Alleen de stroom van vervoering en pijn wekte herinnering van te literaire verwantschap.
Ik laat hierop het vers volgen uit Het doode Kindje Eric, omdat ik in heel den nieuwen bundel geen gedicht heb gevonden, dat zoo ontdaan is van literatuur, om alleeen te zijn zingend en uit het leven geboren schoonheid; het is expressieve eenvoud, ontroerd en ontroerend, onmiddelbaar en diep:
na nog een nacht met overzeesche droomen,
en nog een morgen met een moe en dof gebed,
is in wat licht de stille man gekomen
en heeft uw kistje naast uw wieg gezet.
| |
| |
Het meisje kwam uw blauwe peluw dragen,
uw bed van witte watten was gespreid,
toen aarzelde de man, als wilde hij wat vragen,
zijn handen waren traag en zwaar van spijt,
toen zij u namen en u overgleden:
een lage boog als een zeer lichte brug.
En toen gij eenzaam haar hadt overshreden,
uw moeder en uw vader riepen schreiend u terug.
Het gevaar dat Vercammen dreigt ligt in verzen als deze:
Eer u de geur genaakt der muscadellen,
Heb ik uw vlugste rillen ingehaald,
dat van mijn handen uit, licht als libellen,
diep in de dalen van uw oogen daalt.
Zijn verzen hebben een lichte gratie en Vercammen's oor weet wat zingen is: steeds meer en meer heeft hij gestreefd naar een rustige en harmonische voornaamheid, die nergens door onstuimigheid verstoord wordt.
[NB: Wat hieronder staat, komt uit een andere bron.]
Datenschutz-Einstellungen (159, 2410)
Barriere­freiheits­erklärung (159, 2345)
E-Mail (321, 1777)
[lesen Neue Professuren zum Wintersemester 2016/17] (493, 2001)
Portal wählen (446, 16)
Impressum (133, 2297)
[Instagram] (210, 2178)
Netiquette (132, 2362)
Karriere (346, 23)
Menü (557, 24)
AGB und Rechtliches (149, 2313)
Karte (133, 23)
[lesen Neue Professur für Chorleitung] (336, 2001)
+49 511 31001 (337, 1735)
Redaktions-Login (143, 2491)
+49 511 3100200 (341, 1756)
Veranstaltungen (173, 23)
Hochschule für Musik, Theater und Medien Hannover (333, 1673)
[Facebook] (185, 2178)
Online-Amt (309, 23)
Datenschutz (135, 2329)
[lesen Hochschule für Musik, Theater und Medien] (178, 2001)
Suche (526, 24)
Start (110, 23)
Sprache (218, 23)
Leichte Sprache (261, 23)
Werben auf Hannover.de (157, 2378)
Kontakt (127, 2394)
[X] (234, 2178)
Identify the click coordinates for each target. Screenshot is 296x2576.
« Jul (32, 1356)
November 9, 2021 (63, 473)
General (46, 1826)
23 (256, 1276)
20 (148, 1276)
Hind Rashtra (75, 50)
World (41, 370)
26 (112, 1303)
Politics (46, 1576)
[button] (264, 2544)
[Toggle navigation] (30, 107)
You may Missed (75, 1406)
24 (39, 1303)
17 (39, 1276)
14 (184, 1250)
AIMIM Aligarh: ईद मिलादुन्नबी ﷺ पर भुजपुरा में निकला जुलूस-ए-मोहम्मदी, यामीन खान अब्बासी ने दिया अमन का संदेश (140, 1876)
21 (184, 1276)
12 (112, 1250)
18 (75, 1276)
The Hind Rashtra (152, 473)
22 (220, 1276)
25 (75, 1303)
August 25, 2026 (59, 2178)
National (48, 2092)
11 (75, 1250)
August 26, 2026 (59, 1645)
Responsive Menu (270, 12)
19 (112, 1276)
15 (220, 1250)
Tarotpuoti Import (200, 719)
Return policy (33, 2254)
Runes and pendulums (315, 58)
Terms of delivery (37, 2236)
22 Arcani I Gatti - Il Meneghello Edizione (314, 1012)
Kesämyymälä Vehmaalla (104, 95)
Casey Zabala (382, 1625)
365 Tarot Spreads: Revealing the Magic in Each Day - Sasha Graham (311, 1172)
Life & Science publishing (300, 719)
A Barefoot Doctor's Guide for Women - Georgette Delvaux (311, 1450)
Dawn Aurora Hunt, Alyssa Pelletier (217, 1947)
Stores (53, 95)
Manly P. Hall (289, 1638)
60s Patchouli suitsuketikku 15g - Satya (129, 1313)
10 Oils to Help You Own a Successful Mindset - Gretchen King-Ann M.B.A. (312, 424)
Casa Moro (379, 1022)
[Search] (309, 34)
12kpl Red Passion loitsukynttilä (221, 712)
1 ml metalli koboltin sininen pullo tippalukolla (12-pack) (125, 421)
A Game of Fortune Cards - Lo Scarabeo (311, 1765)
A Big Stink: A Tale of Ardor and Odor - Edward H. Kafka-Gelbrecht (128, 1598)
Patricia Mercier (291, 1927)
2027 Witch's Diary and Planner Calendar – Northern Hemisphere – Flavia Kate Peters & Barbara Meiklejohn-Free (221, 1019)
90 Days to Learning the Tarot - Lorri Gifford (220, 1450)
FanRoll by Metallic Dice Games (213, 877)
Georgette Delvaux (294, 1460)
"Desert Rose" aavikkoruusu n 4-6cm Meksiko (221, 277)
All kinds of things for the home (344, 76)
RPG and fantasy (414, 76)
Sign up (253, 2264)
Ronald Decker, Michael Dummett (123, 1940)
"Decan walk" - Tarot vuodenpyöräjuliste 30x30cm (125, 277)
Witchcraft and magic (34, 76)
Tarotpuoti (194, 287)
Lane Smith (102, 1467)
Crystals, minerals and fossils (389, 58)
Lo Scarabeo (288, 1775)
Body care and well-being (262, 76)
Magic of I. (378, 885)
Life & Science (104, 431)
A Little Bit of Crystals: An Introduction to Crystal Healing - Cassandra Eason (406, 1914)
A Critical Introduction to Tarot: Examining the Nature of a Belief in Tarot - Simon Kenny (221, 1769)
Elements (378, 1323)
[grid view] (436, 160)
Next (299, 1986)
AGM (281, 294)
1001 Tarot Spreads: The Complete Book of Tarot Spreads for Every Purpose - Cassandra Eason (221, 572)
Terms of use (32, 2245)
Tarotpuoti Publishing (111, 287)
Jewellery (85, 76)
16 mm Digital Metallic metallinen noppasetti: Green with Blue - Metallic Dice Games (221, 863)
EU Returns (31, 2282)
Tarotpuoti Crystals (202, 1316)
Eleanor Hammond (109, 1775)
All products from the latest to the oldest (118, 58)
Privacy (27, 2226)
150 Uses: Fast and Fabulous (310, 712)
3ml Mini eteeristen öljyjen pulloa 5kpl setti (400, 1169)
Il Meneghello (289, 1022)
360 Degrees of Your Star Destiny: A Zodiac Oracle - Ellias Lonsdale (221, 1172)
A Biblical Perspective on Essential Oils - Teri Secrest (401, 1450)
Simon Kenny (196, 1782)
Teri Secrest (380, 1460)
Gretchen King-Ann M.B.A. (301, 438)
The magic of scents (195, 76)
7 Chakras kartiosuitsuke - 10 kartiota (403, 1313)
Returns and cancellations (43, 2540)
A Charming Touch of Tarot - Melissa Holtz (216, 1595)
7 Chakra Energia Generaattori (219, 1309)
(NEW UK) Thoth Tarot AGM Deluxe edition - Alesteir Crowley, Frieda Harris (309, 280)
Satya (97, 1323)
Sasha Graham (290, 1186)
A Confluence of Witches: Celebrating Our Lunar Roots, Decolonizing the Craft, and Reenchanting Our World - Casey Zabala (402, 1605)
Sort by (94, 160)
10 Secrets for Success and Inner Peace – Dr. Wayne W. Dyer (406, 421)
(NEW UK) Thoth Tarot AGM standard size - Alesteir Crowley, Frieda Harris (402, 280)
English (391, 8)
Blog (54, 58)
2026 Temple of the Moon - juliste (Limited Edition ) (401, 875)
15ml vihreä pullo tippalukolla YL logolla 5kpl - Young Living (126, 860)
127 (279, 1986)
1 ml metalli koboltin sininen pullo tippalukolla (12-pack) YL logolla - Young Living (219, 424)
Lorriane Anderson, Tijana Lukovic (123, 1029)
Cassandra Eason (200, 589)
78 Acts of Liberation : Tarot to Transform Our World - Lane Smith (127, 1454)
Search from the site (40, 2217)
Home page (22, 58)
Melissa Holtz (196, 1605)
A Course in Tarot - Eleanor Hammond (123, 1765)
Maar zijn vers is niet altijd gesatureerd van den honing der poëzie: er is op meerdere plaatsen een te groote en literaire broosheid; de broosheid van het ijs dat niet door het water gesteund en gedragen wordt. Het wordt dan een spel van woorden, waarbij onze aandacht niet steeds door eenzelfde mate van schoonheid wordt beloond. Dat onze logica en ons verstand zijn poëtische bewegingen niet altijd volgen kunnen, is geen bezwaar, maar ons gevoel althans moet ze wel kunnen volgen en achterhalen. Waar een vers niet wezenlijk van menschelijkheid leeft maar van literatuur komen we onbevredigd uit. Maar ik heb hierboven voldoende den nadruk gelegd op de schoonheid die Vercammen werkelijk geven kan en gaf; en uit den nadruk waarmee ik wees op het gevaar dat hem nog steeds bedreigt maar dat hij, waar hij wil, overwinnen kan, moge mijn behoefte blijken om me over zijn volgenden bundel zonder terughouden in nog hoogere mate te verheugen.